■ Stated exercise
Rewrite the stretch from the line containing "You are a computer-use agent. 435x277 pixels." through the line containing "The height and width of the screenshot is (637, 606).", replacing "sidebar" with "side menu" and changing nothing else. Give only those lines, and leave the pictures out.

■ Information supplied
★ ★ ★

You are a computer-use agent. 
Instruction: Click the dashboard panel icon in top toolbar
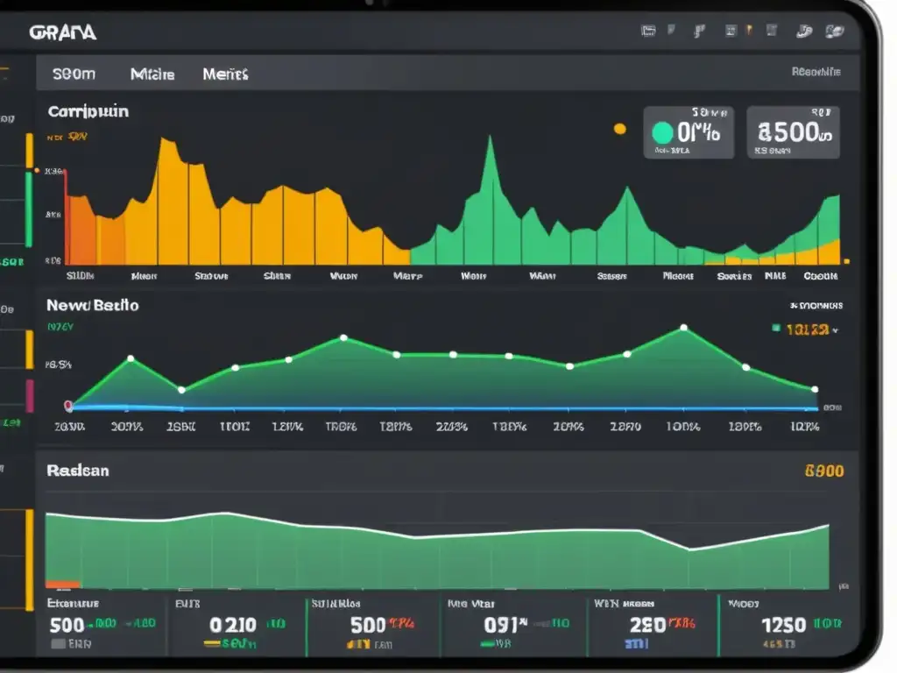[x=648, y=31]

★ ★ ★

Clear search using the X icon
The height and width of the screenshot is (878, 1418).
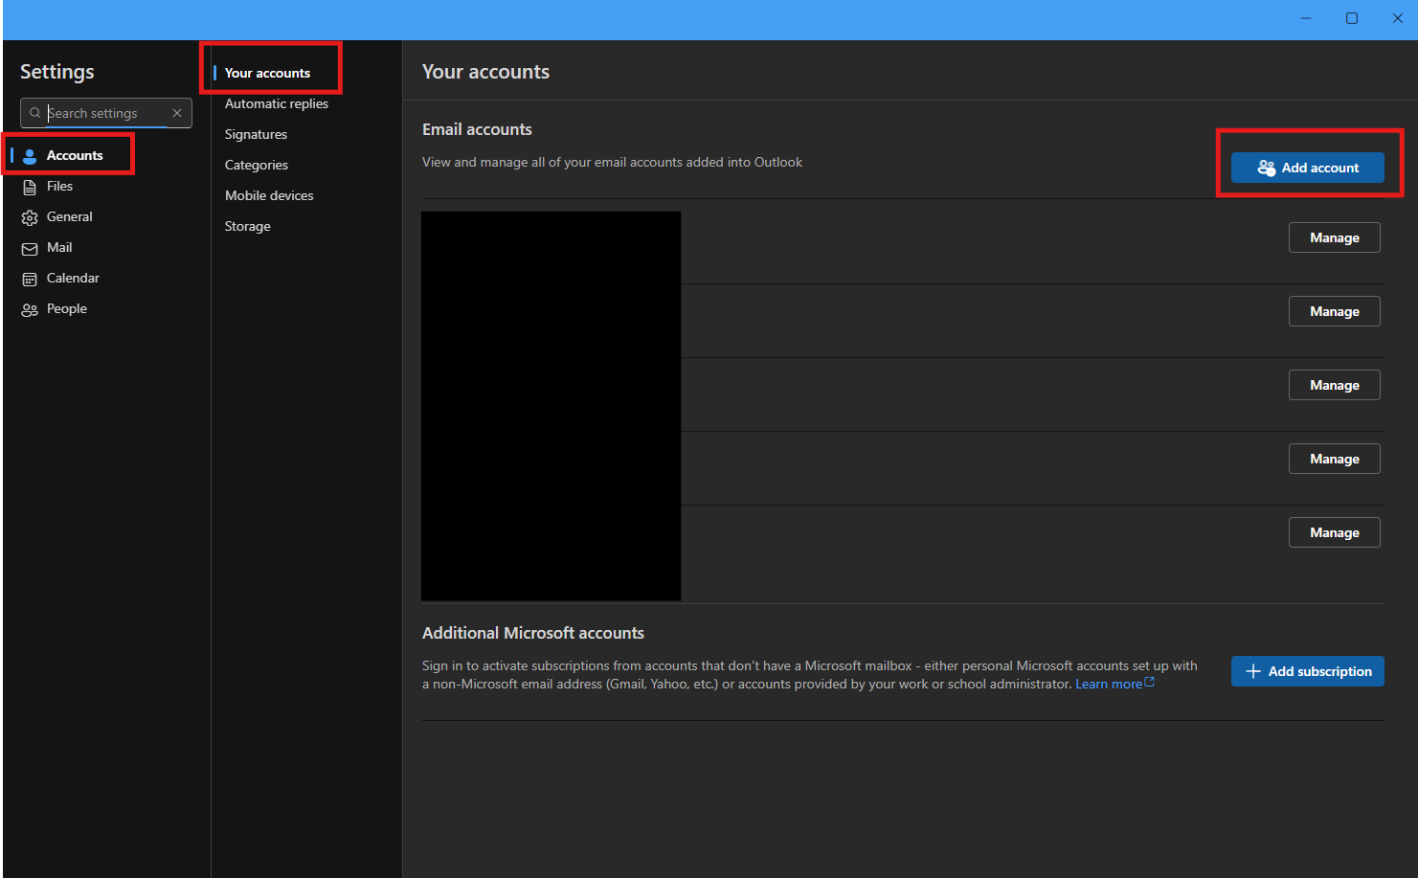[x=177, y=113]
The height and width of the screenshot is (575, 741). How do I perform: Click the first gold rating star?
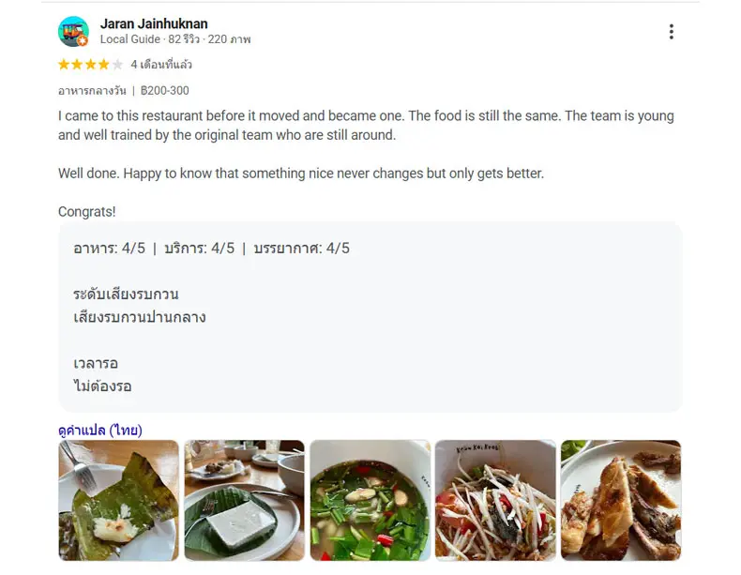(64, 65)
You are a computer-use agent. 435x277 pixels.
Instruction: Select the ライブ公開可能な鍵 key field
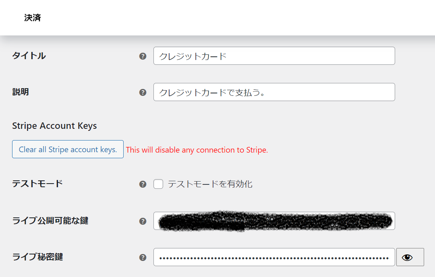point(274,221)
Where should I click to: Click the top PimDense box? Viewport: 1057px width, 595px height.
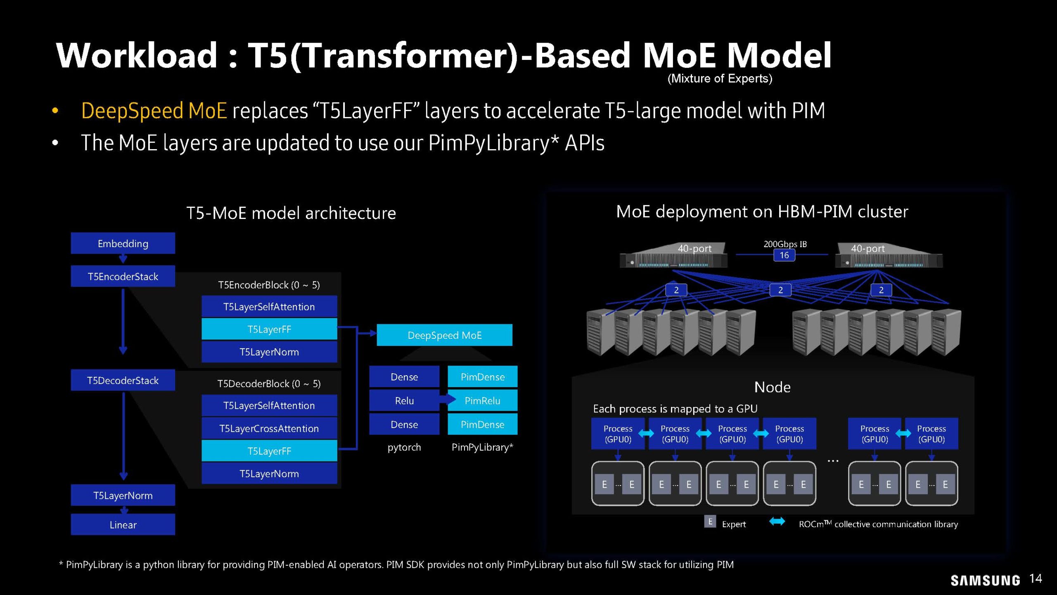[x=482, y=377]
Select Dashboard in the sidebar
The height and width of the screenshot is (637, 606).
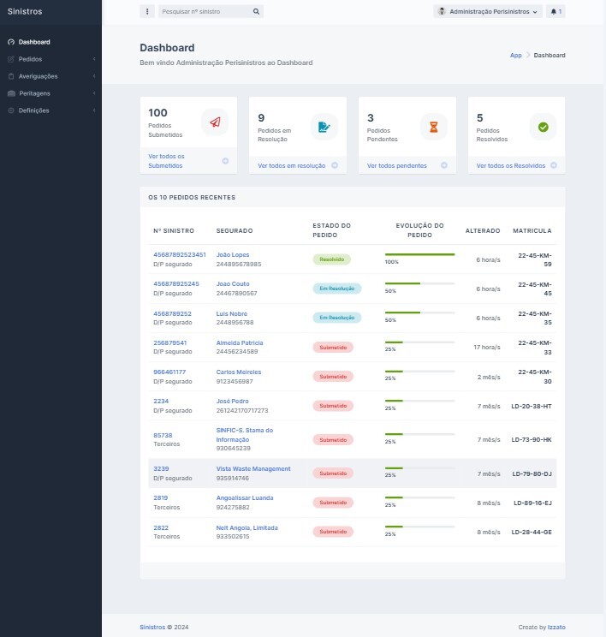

★ ★ ★

■ Exercise solution
You are a computer-use agent. 435x277 pixels.
Instruction: Select the ライブ公開可能な鍵 key field
point(274,221)
Where should I click to: Click the top PimDense box? Viewport: 1057px width, 595px height.
[x=482, y=377]
Select Dashboard in the side menu
The height and width of the screenshot is (637, 606).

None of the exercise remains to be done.